The Barclay Brothers’ first target was David Laws, followed swiftly by Vince Cable…although the latter blew up in their faces when, despite attempts to damage any advantage to Murdoch’s BSkyB bid, the full story was leaked to Robert Peston, and gave Jeremy Hunt the opening he’d been after since 2008. Hunt himself however fell foul of the Sark Twins as he blatantly ploughed forward with his promotion of the Newscorp bid.

For some time now, the Barclays have been behind Boris Johnson all the way. He virtually uses the Telegraph as his Mayoral House Magazine, but to be on the safe side, Johnson has continued to cultivate Murdoch, because that gives him another ally in his tireless mission to turf David Cameron out of Number Ten Downing St.

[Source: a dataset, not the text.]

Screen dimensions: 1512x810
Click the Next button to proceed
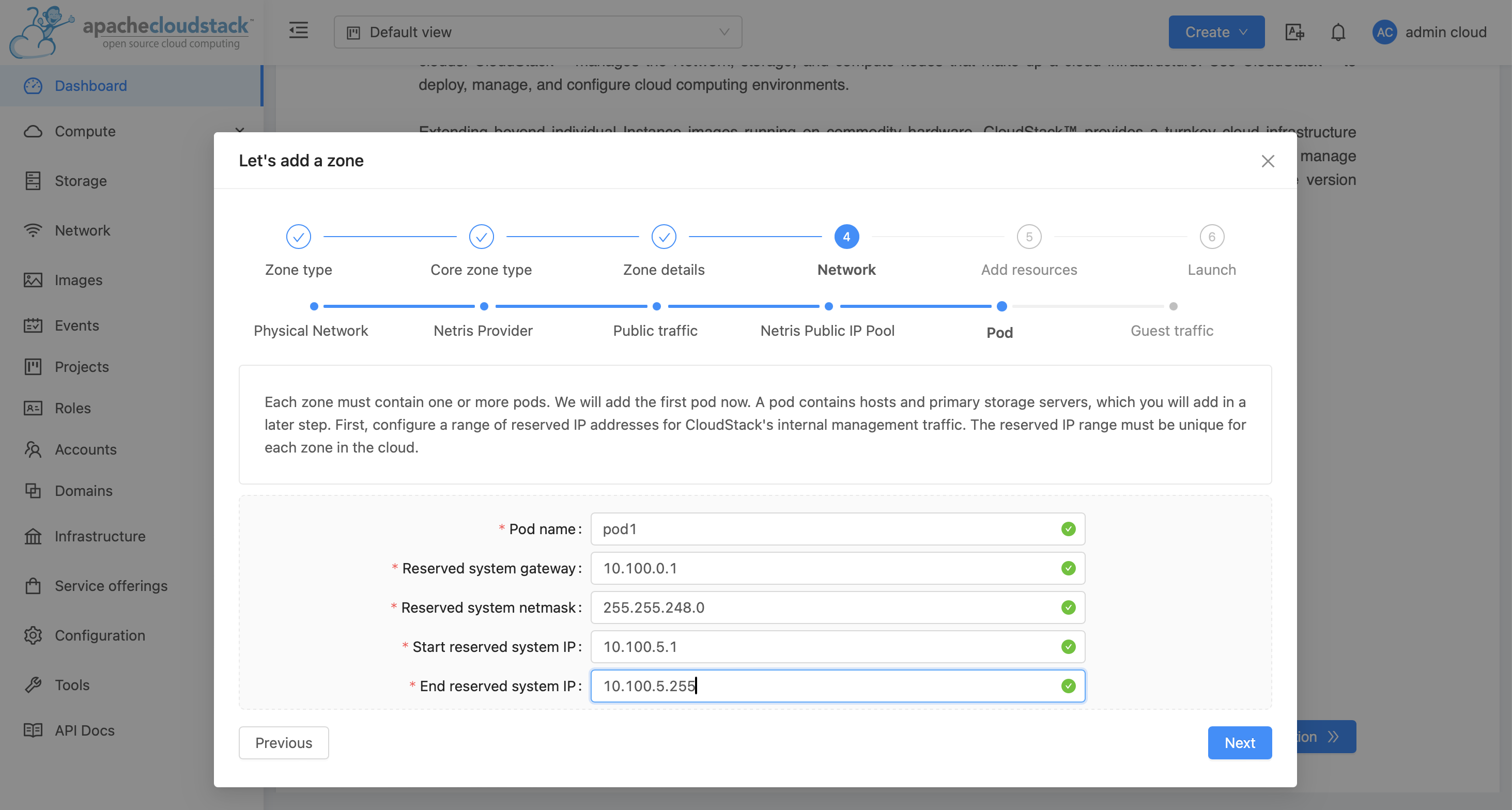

In turn, the oleaginous *unt sticks close to the munneeee too, as we have seen…and close to Boris, hedging his bets. Longer term, however, Jeremy – laughable I know, but true – sees himself as leadership material. And some of the older business Conservative money in the Soho area wants him as the figurehead too.

But there’s a big thing in the way of both Jezzer and BoJo: the Knights of Camerlot are in possession of focus group research suggesting very strongly that neither man would play well north of Watford. So although some elements on the Right would like to see a Johnson/Hunt ticket, the likes of Northern Rightists like Malcolm Brady would take a lot of persuading.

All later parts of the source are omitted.